Maganzo is a village located in north-western Tanzania with a population of about 3,500, all members of the Sukuma tribe. Agriculture is the population’s main occupation. The Congregation of St Elisabeth has been operating a health centre in the village for several years.

In January 2016, the health centre opened a maternity ward with a clinic for pregnant women and mothers with small children. The ward provides basic check-ups, while also weighing and vaccinating children. On a daily basis, the clinic receives about 20-30 pregnant women and around 50-70 children.

Some of the main health problems the village population faces are malaria, typhoid fever, malnutrition, anaemia, parasitic infections of the gastrointestinal tract, tuberculosis and HIV. They are also prone to injuries and skin infections of all kinds. The health centre’s biggest problem is the general shortage of medical staff, medicines, medical equipment and dressings.

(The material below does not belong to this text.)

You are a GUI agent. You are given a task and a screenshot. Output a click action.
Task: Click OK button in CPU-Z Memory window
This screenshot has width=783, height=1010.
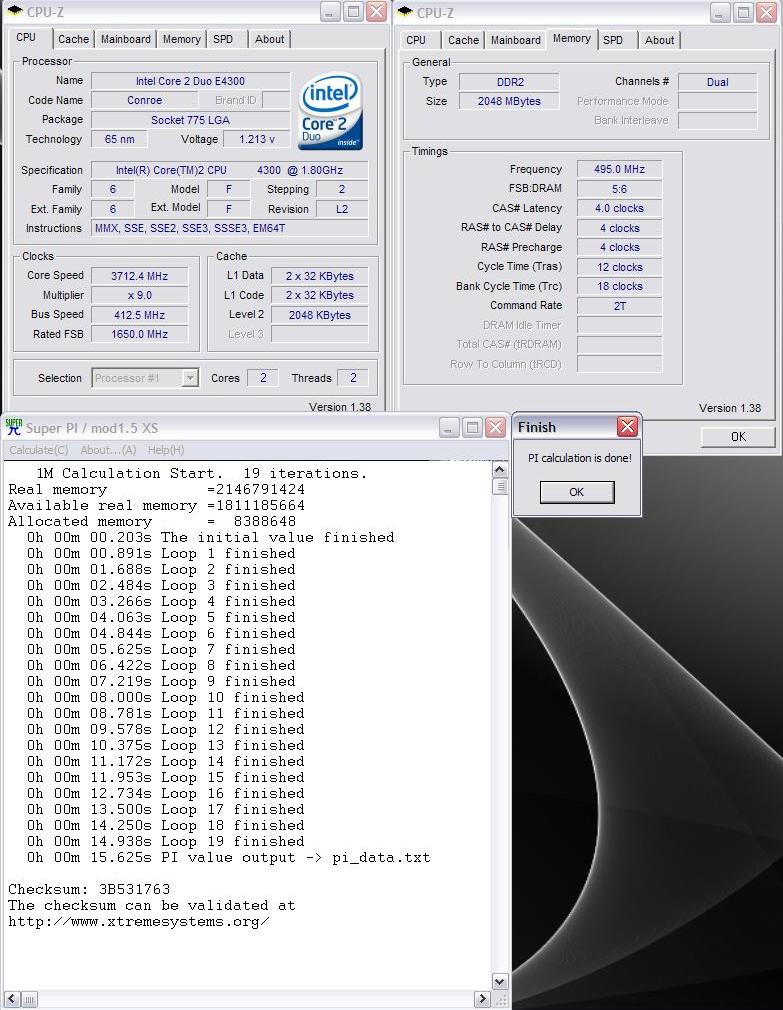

All project activities were designed in response to the needs of the health centre and aimed at helping the local population improve their quality of life and access to healthcare and to deepen health awareness among the Sukuma community.

Gynecologist in Africa

The woman volunteer, who is a gynaecologist and obstetrician, resided in Tanzania from 2 November 2016 to 22 December 2016. The project responded to the problem of the shortage of medical staff at the St Padre Pio Health Centre in Maganzo. The aim was to improve the standard of care and to increase the accessibility of medical services to the local population.

Project tasks included:

1. The work of a physician in the health centre and provision of day-to-day medical care: changing dressings, administering medicines, performing basic patient examinations;

2. Keeping medical records through updating patient card files, which can help future volunteers coming to work at the mission;

3. Caring for pregnant women and performing relevant examinations and check-ups;

4. Assisting with deliveries and taking care of the mothers and children;

5. Performing preventive examinations for the presence of cervical cancer;

6. Introducing improved standards of perinatal care;

7. Organising educational meetings for women on the topic of diseases and conditions involving genitalia;

8. Training medical personnel in the delivery of normal births; and

9. Examining women for fertility problems.

Gynecologist in Africa

The volunteer received 330 patients and assisted with 11 deliveries. More than half of the patients went through fertility testing. She also performed examinations of pregnant women who could also consult her; she cared for mothers and their infants and, where needed, initiated appropriate therapies. When necessary, she referred her patients to a hospital about 100 kilometres away.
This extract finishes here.